|
Matthew Kimball
I am a PhD student in the Ecology &
Evolution program. My research focuses on fish utilization
of intertidal salt marsh habitats. I am approaching this topic
within the context of marsh restoration by examining fish
utilization and movement patterns in natural and restored
salt marshes in southern New Jersey. The projects I am involved
with attempt to discern such patterns on multiple spatial
and temporal scales in two distinct restoration habitats:
Phragmites-invaded marshes and former salt hay farms. The
individual projects are as follows:
1. The long term response of intertidal fish
communities to restoration efforts at former salt hay farms.
Using weirs to capture fish as they leave intertidal marsh
creeks on ebb tide, this project focuses on the larger spatial
and temporal scales by passively collecting fish leaving intertidal
marsh habitats over the entire ebb tide. This project takes
place in the lower Delaware Bay and compares fish utilization
of intertidal marsh habitats at multiple former salt hay farms
to a natural reference marsh.
2. Intertidal fish response to Phragmites
removal in upper Delaware Bay salt marshes.
This project has the same comparative purpose
and follows the same approach as above, but takes place in
upper Delaware Bay marshes where Phragmites has invaded much
of the naturally Spartina dominated salt marshes and restoration
efforts to remove Phragmites have taken place. Fish utilization
patterns are compared between natural and restored marshes.

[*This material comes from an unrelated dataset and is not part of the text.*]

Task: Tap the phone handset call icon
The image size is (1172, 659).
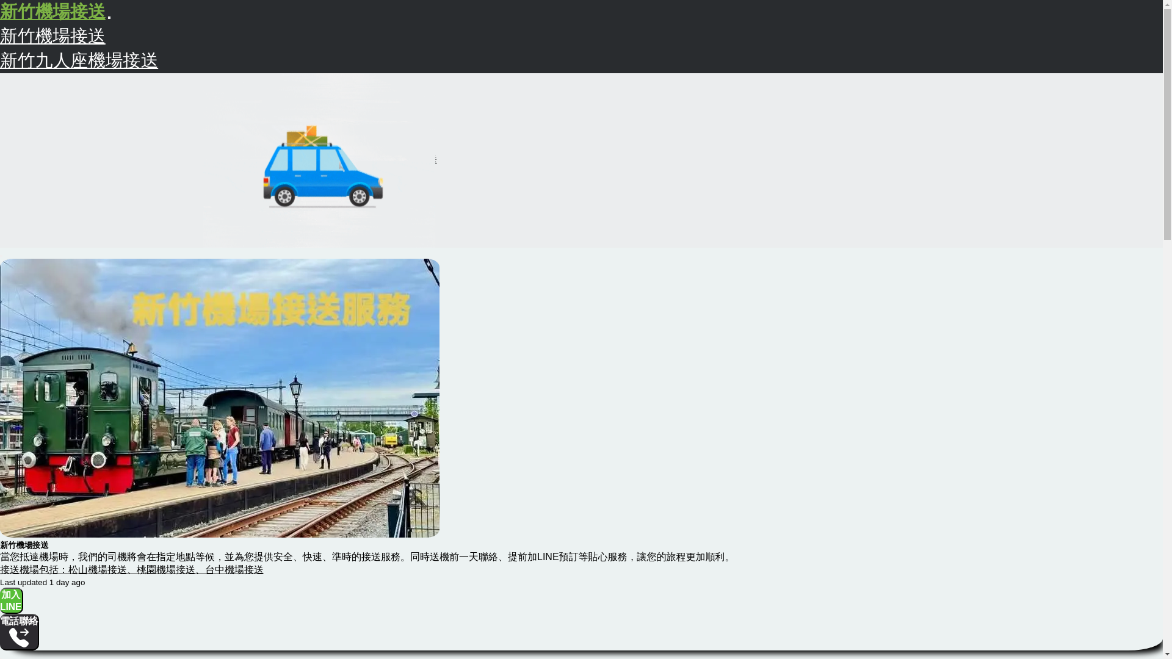Action: (x=19, y=638)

3. Tidal influences on fish habitat selection
and utilization in intertidal creeks.
The intertidal creek fish assemblage is
sampled several times within the ebb and flood tidal cycles
(using a seine net) to examine utilization patterns on intermediate
spatial and temporal scales. This research takes place in
both the upper and lower bay marsh sites in the Delaware Bay
(the same marshes used for the weir projects), allowing examination
of patterns within both types of salt marsh restorations.
4. Evaluating fish response to Phragmites
removal and Spartina restoration using underwater video technology.
To discern the effects of varying dominant
marsh vegetation on smaller (fine) scale temporal and spatial
movement patterns within tidal cycles, underwater video imagery
is being used to examine the fish fauna of intertidal creeks
in representative Phragmites dominated, Spartina dominated,
and restored marshes. This project takes place in the marshes
of the Hog Islands area of the Great Bay-Mullica River estuary
in the Jacques Cousteau National Estuarine Research Reserve,
where extensive treatment of invasive Phragmites stands by
government and private agencies has allowed the recolonization
(i.e., restoration) of natural Spartina vegetation.